__TEXT EXCERPT__
Monday, July 2, 2012

THRILLERS TO MOVIES

DEBORAH CROMBIE: It's THRILLER WEEK here at Jungle Red! We have some great thriller writers coming up--Jeff Abbott, James Rollins, and Jon Land, so stay tuned.

And since we're talking thrillers, and all these authors' books are certainly candidates for movies, I thought it would be fun to think about what thrillers HAVE made the best translation into film.

Although I write very talky books with only the occasional action scene, I freely admit to being an action movie junkie.  I love spies and suspense and chase scenes and, honestly, things blowing up.  All these things seem so much easier to do on film than on the page, so my hat is off to those of you who write them well.

My fave books-to-movies choice is easy. BOURNE, BOURNE, AND BOURNE. I think I'm cheating a bit, because I haven't read the Robert Ludlum books in years, so I can't honestly make a comparison as to how well the stories translated from medium to medium. (I suspect that the movies are considerably better than the books...)  But I'm so geeky about these movies that I've not only watched them multiple times, I've seen all the extras, AND I love the director's commentaries. I think this is my frustrated film-maker persona coming out. (Of course it has nothing to do with Matt Damon....)

And you can bet I'll be in the theater in August to see THE BOURNE LEGACY. I do like Jeremy Renner, so am trying to keep an open mind about Damon's absence.


What about you, REDS? What are your picks for thriller movies based on books? And are there any must-sees on your list this summer?

HALLIE EPHRON: Tip top of my list: SILENCE OF THE LAMBS, based on Thomas Harris's novel by the same name. It's brilliantly structured, you can't look away; it's got humor and soul and a brilliant title that resonates throughout. Could there be a more memorable villain than the charming Hannibal Lecter? Or a more vulnerable hero than Jodie Foster's as the flinty former farm girl, bent on proving herself, Clarice Starling. Could Harris name characters of what?

Based on a Philip K Dick novel, I love-love-loved TOTAL RECALL. Made me a permanent Arnold fan until, well, you know. I see a remake with Colin Farrell is coming out in August. Definitely a must-see on the big screen.

RHYS BOWEN: I'm not a big action-movie fan, but I still
remember THE DAY OF THE CONDOR, (the book was called Three Days of the Condor, but one has to compress things for movies). Also THE IPCRESS FILE with a young Michael Caine. Maybe I just like gorgeous blond men!

LUCY BURDETTE: I admit, I'm a wuss--much much more likely to go see a romantic comedy than a thriller. I really don't enjoy being scared. (I suppose that's strange for a mystery writer!) Could not go to see SILENCE OF THE LAMBS...I did think the adaptation of Harlan Coben's TELL NO ONE made an excellent movie--though the French probably helped! And Hallie, I think they did an excellent job of making AND BABY WILL FALL from your NEVER TELL A LIE. Obviously, as a movie they couldn't replicate the nuances from the book, but the concept was well done, don't you think?

__GIVEN DATA__
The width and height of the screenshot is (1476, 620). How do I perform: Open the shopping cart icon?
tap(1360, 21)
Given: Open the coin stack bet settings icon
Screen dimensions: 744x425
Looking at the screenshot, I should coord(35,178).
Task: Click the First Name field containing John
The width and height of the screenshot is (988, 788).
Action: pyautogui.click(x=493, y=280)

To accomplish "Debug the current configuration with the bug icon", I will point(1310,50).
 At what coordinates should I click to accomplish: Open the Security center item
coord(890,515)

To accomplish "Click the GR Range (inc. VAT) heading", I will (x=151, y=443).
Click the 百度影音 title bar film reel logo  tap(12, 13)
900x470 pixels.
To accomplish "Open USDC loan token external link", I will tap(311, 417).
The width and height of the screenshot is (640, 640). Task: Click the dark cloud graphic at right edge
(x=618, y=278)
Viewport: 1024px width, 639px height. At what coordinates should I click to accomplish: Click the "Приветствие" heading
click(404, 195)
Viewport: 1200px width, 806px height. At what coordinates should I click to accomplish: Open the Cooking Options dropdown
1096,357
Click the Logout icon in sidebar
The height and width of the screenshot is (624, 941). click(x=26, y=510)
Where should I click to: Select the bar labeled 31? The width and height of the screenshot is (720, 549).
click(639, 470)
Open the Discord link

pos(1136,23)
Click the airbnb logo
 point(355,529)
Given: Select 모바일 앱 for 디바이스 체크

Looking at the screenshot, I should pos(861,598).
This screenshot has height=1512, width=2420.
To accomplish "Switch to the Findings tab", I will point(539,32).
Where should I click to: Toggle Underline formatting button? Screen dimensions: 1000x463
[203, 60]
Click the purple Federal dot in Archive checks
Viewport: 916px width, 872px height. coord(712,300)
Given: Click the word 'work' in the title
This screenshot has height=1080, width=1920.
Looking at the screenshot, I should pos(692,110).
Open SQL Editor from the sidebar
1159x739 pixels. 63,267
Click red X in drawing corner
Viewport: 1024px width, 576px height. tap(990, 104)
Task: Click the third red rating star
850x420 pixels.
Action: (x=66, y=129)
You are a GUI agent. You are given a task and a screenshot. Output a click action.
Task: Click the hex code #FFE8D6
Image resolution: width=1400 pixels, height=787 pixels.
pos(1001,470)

__WHAT THIS EXERCISE ASKS__
**a)** Repeat the passage of the thriller-movies post starting at "Although I write" and ending at "write them well.", copying it word for word.
**b)** Reproduce the lines of the records starting at the line that contains "Security center item" and ending at the line that contains "Action: (x=66, y=129)", both included, and give only those lines exactly as they appear.

__ANSWERS FOR THE EXERCISE__
**a)**
Although I write very talky books with only the occasional action scene, I freely admit to being an action movie junkie.  I love spies and suspense and chase scenes and, honestly, things blowing up.  All these things seem so much easier to do on film than on the page, so my hat is off to those of you who write them well.

**b)**
 At what coordinates should I click to accomplish: Open the Security center item
coord(890,515)

To accomplish "Click the GR Range (inc. VAT) heading", I will (x=151, y=443).
Click the 百度影音 title bar film reel logo  tap(12, 13)
900x470 pixels.
To accomplish "Open USDC loan token external link", I will tap(311, 417).
The width and height of the screenshot is (640, 640). Task: Click the dark cloud graphic at right edge
(x=618, y=278)
Viewport: 1024px width, 639px height. At what coordinates should I click to accomplish: Click the "Приветствие" heading
click(404, 195)
Viewport: 1200px width, 806px height. At what coordinates should I click to accomplish: Open the Cooking Options dropdown
1096,357
Click the Logout icon in sidebar
The height and width of the screenshot is (624, 941). click(x=26, y=510)
Where should I click to: Select the bar labeled 31? The width and height of the screenshot is (720, 549).
click(639, 470)
Open the Discord link

pos(1136,23)
Click the airbnb logo
 point(355,529)
Given: Select 모바일 앱 for 디바이스 체크

Looking at the screenshot, I should pos(861,598).
This screenshot has height=1512, width=2420.
To accomplish "Switch to the Findings tab", I will point(539,32).
Where should I click to: Toggle Underline formatting button? Screen dimensions: 1000x463
[203, 60]
Click the purple Federal dot in Archive checks
Viewport: 916px width, 872px height. coord(712,300)
Given: Click the word 'work' in the title
This screenshot has height=1080, width=1920.
Looking at the screenshot, I should pos(692,110).
Open SQL Editor from the sidebar
1159x739 pixels. 63,267
Click red X in drawing corner
Viewport: 1024px width, 576px height. tap(990, 104)
Task: Click the third red rating star
850x420 pixels.
Action: (x=66, y=129)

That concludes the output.